At the end of the sand dig, an ascent under a low arch to the left enters a flat out crawl, leading to a mucky, wet U-bend into a slightly larger section of passage. A low arch under the right-hand wall enters Lourdes Passage leading off to the left, a walking sized passage with fine phreatic features, where care should be taken to protect the calcited floor. To the right is smaller and ends after 12m. Lourdes Passage lowers to hands and knees just before a junction. To the left a wet, muddy dig leads to a very tight squeeze into a short passage which soon chokes but contains a few small formations. To the right a short, flat-out crawl leads to the low Five Ways Chamber. Most of the small passages radiating off the chamber only go a very short distance. The way on is straight across, around a bend to the right, passed a constant drip of water and up through grit boulders into a large, square-cut passage. Most of the upper passages from this point on are roofed in millstone grit and floored with grit boulders. To the right the large passage quickly ends at a choke and to the left it continues, under a loose roof, as a bedding crawl which becomes too-tight. Straight across the passage, a short slope is ascended into another passage which turns left, leading to the further reaches of the Easter Series. There are a couple of short passages to the right and straight across a climb down behind boulders leads to a tube containing a 4m pitch (thread belay).

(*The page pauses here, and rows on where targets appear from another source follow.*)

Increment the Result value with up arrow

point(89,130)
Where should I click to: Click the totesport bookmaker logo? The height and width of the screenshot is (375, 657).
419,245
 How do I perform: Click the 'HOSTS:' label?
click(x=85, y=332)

At the base of the pitch a rift leads into a pleasant, mud floored chamber containing a few straws. To the right is a crawl over mud which eventually ends very close to the base of the First Pot near the entrance. To the left is a mud bank. Ascending this, the floor drops away again but the enlarged passage quickly ends at a vertical mud cliff which comes to within a few centimetres of the roof. Back at the top of the mud bank, an ascent through boulders on the right enters another chamber. Care should be taken here as the ascent is through the boulders forming the floor of the chamber. Any movement of the boulders could block the way out. There are short passages at either end of the chamber, while at the base of a rift directly opposite the point of entry, is a too-tight bedding plane which can be seen to enlarge at the far side.

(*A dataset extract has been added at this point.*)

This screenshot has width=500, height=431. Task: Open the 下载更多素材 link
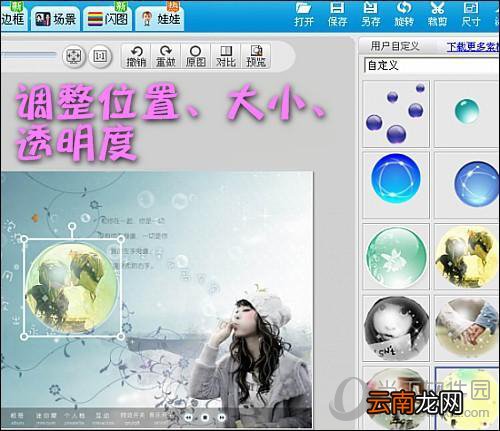(473, 47)
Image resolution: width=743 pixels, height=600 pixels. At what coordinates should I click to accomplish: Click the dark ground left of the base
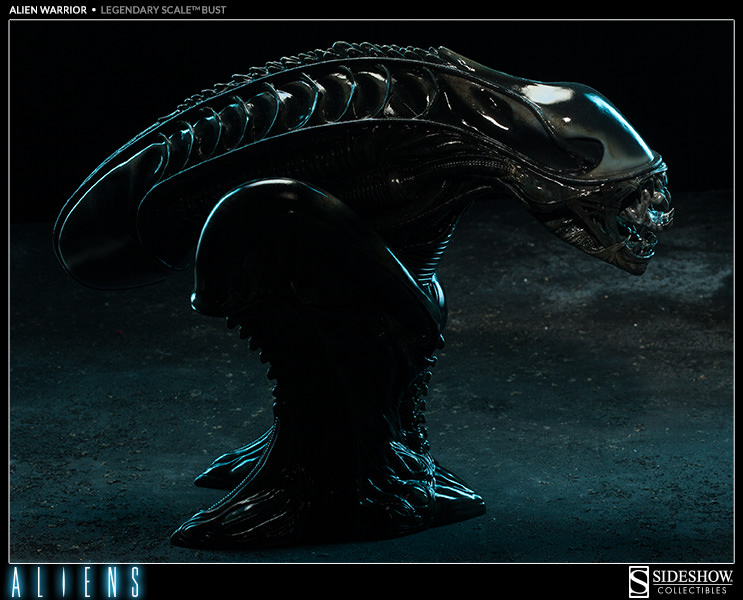(x=100, y=450)
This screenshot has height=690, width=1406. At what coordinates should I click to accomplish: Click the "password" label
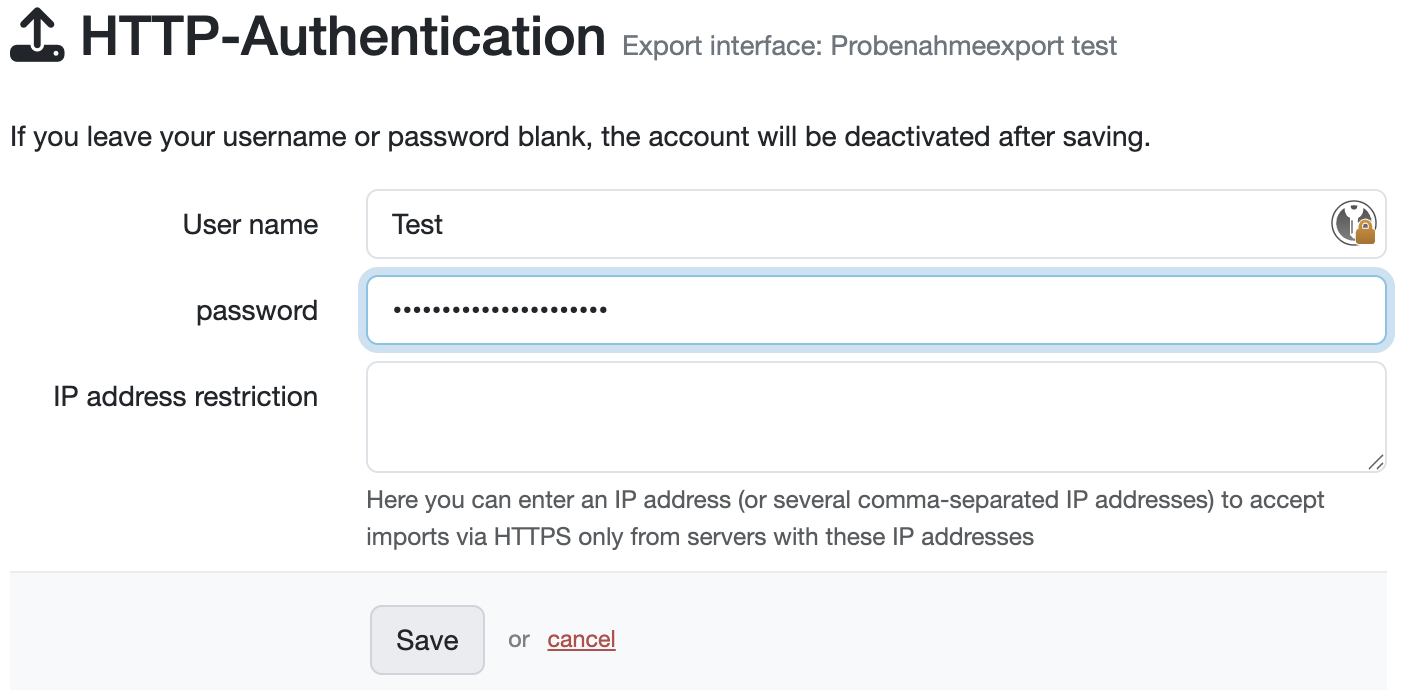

Following the main Easter Series passage to the left, a 90 deg. turn to the right is met after 24m. A short descent and re-ascent enters a chamber, with the passage continuing straight ahead. To the left of the chamber, a very tight crawl over collapsed bedding leads to a low, bouldery chamber with no way on. Continuing along the passage, it reduces in size and after 11m boulders almost block the way on. Up and over the boulders straight ahead, a steep slope drops into a tall, loose chamber with no way on. A low awkward crawl to the left of the boulders, leads into the continuation of the passage, entirely in Millstone Grit. Soon a low passage on the right leads to Glimpse Into Hell, a 4m deep pot in grit. Continuing along the passage a constriction is met before it opens out once more. A descent can be made through boulders on the right, while ahead the passage chokes.

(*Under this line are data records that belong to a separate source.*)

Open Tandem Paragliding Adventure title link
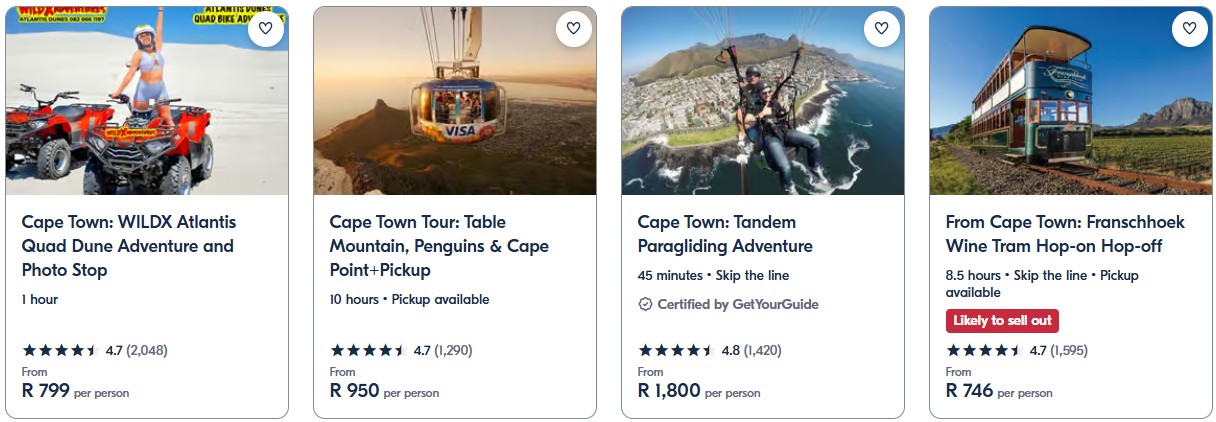Screen dimensions: 1216x422 tap(725, 234)
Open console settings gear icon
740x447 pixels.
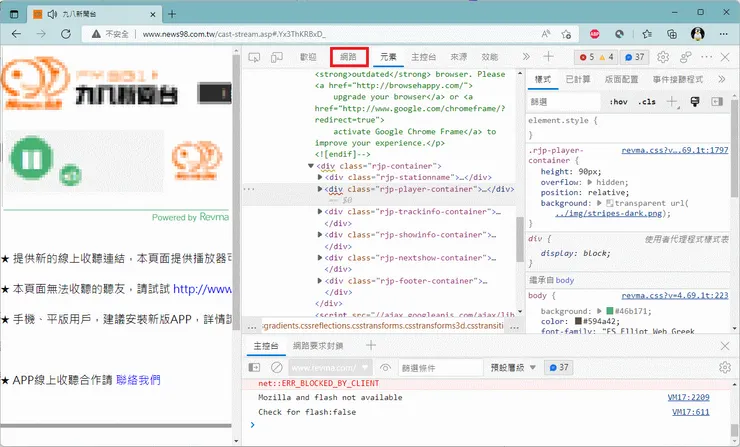coord(725,368)
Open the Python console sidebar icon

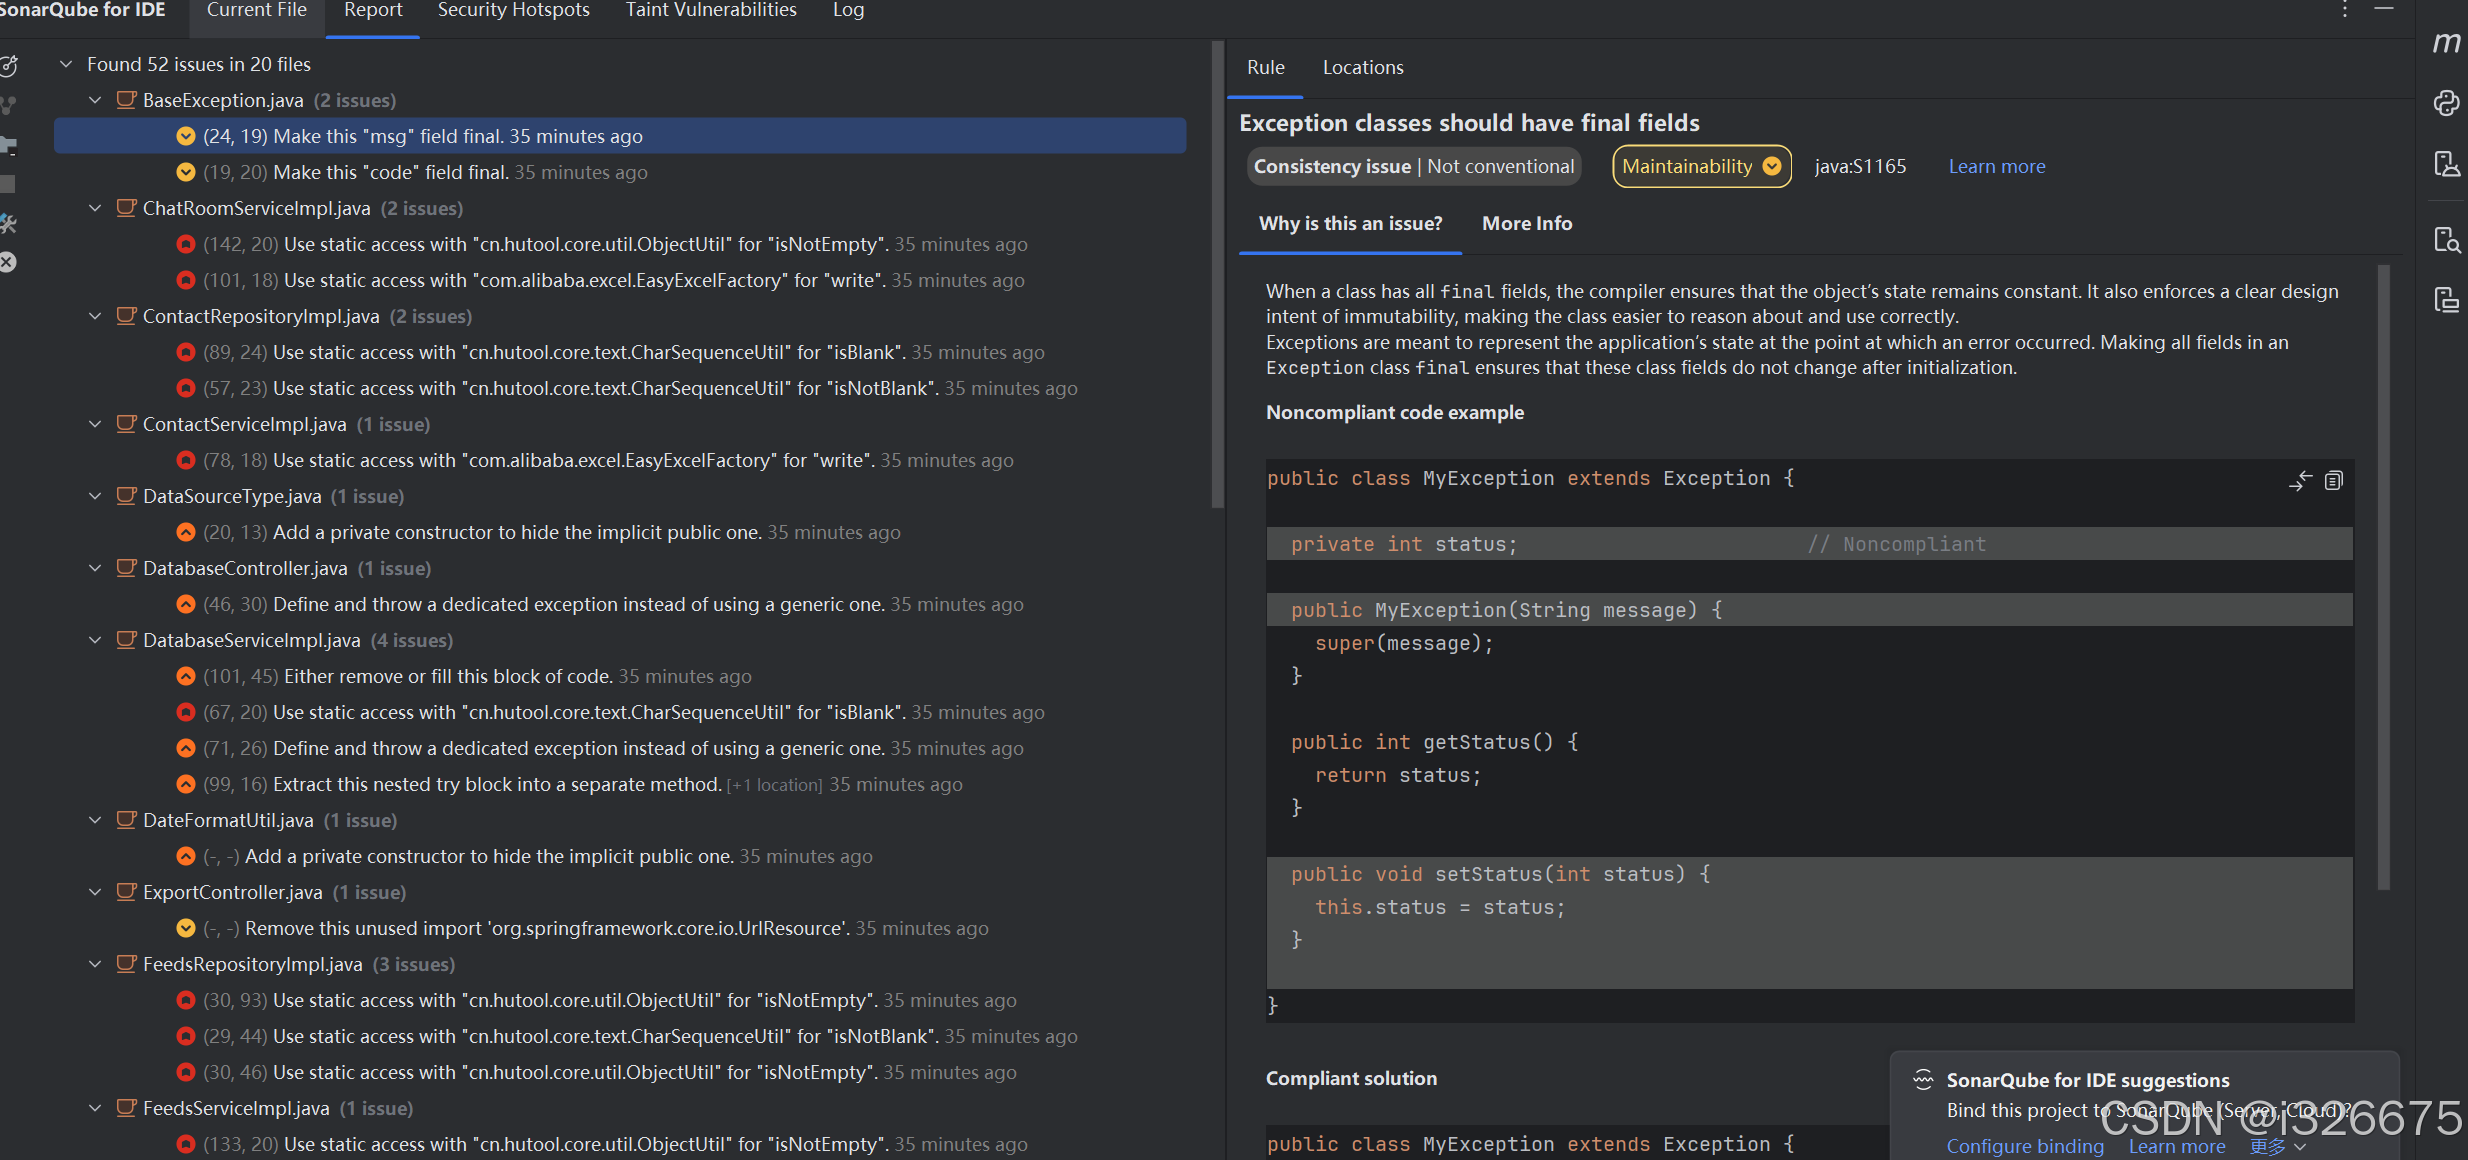pos(2446,103)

The entrance was discovered by Martyn Farr in 1967. He noticed a frost-free area of grass on the side of a shakehole while everything around was frozen. The entrance was opened and the cave explored and surveyed by Martyn and friends from Hereford Caving Club.
The Easter Series was dug into, explored and surveyed by members of Morgannwg Caving Club at Easter 1993. The discoverers (Andy Deeley, Karen Sinyard, Ben Lovett, Dave Glover and Huw Jones) were also all either current or ex members of the Polytechnic of Wales/University of Glamorgan Caving Club.